== GIVEN TEXT ==

++++++++

# Kayak Shrimping



## Too Busy (Sep 7, 2007)

I'm not sure how many SC yakkers we have on here, but shrimp baiting season is just around the corner. If my memory is any good NC always allows baiting for shrimp.

anyway. I worte an article for Coastal ANgler Magazine about kayak shrimping. Click the link and the article is on page 30

Coastal Angler Magazine - Charleston


----------



## wavygravy (Oct 28, 2008)

Thats awesome man, thanks for the article. Ive always wanted to try it, but in VA I dont really know if there are any areas holding large enough shrimp. What kind of bait do you use, you mention these bait balls? Id like to give it a shot one day to see whats floating around out there.


----------



## Too Busy (Sep 7, 2007)

Bait balls are a mixture of clay, fish meal, a little menhaden oil, and water.

Everyone's mixture is a little different and a matter of personal preference.
I like 50/50 clay and meal, about a cup of oil and just enough water to dampen everything. It should be just barely wet enough to hold together in a ball. 

I make mine between baseball and softball sized, flatten them to about 2 inches thick. That way they don't foll away when the tide starts running.

++++++++

== RECORDED INFORMATION ==
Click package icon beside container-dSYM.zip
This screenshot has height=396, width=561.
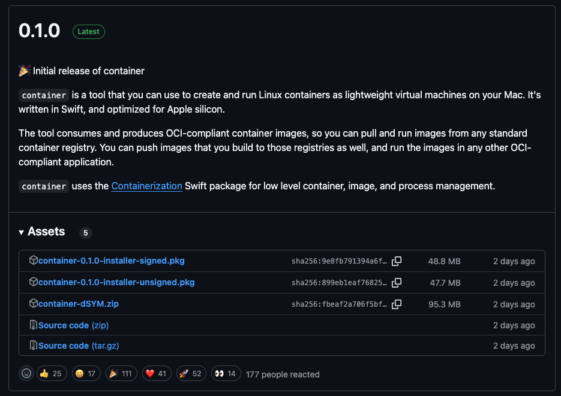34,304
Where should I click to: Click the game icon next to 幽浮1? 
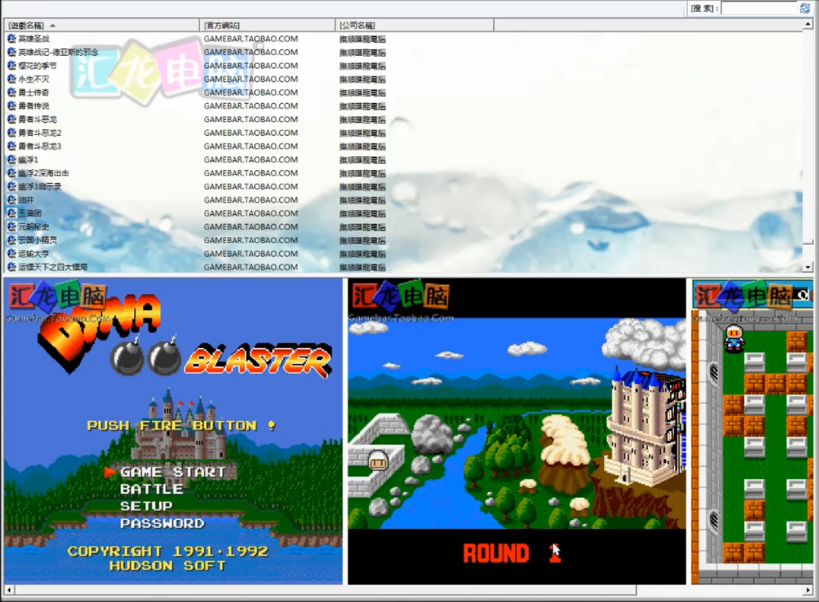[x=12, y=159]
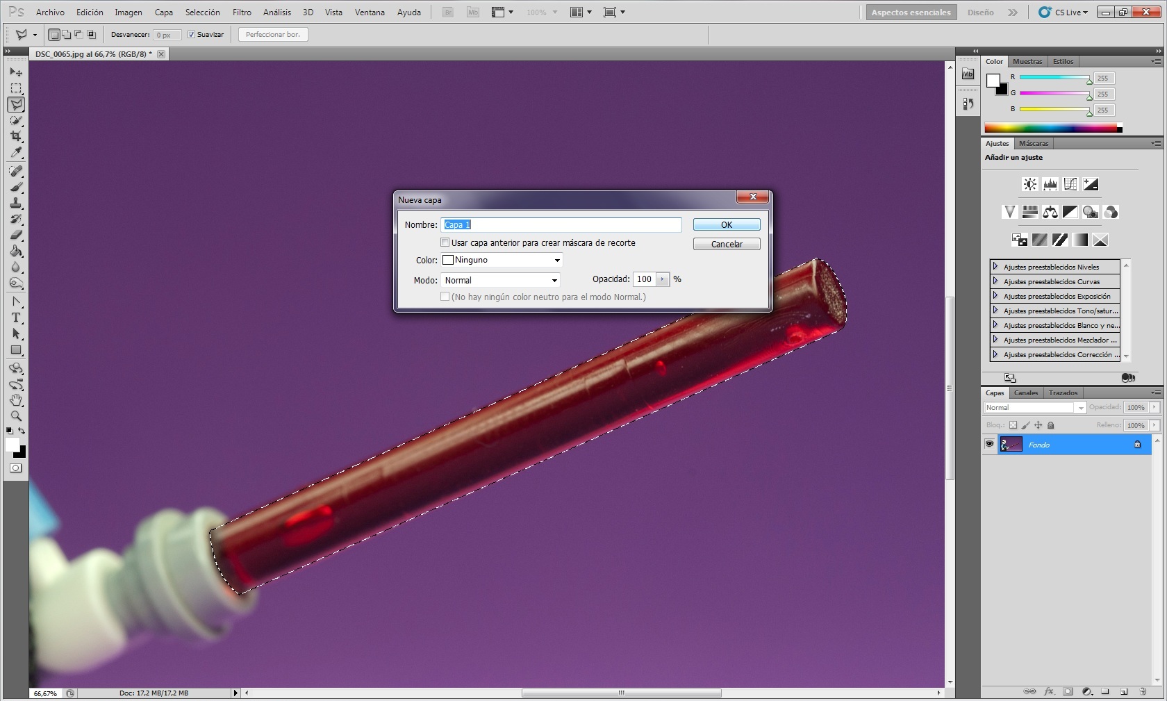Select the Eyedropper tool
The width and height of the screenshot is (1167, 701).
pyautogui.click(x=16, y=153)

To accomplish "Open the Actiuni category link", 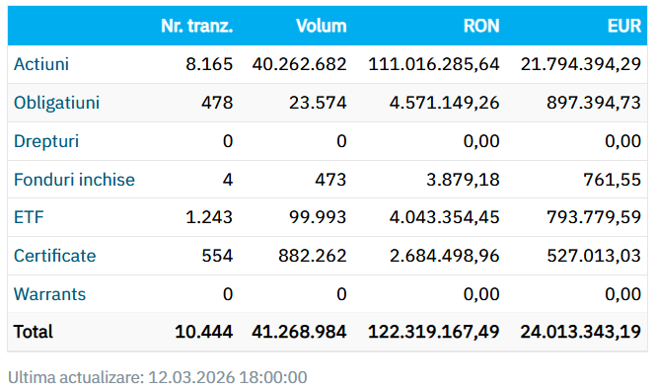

++++++++

== REQUIREMENTS ==
From the kayak shrimping thread, reproduce the passage that opens with the words containing "I like 50/50" and closes with "tide starts running.", switching "clay" to "sand".

== FULL RESPONSE ==
I like 50/50 sand and meal, about a cup of oil and just enough water to dampen everything. It should be just barely wet enough to hold together in a ball. 

I make mine between baseball and softball sized, flatten them to about 2 inches thick. That way they don't foll away when the tide starts running.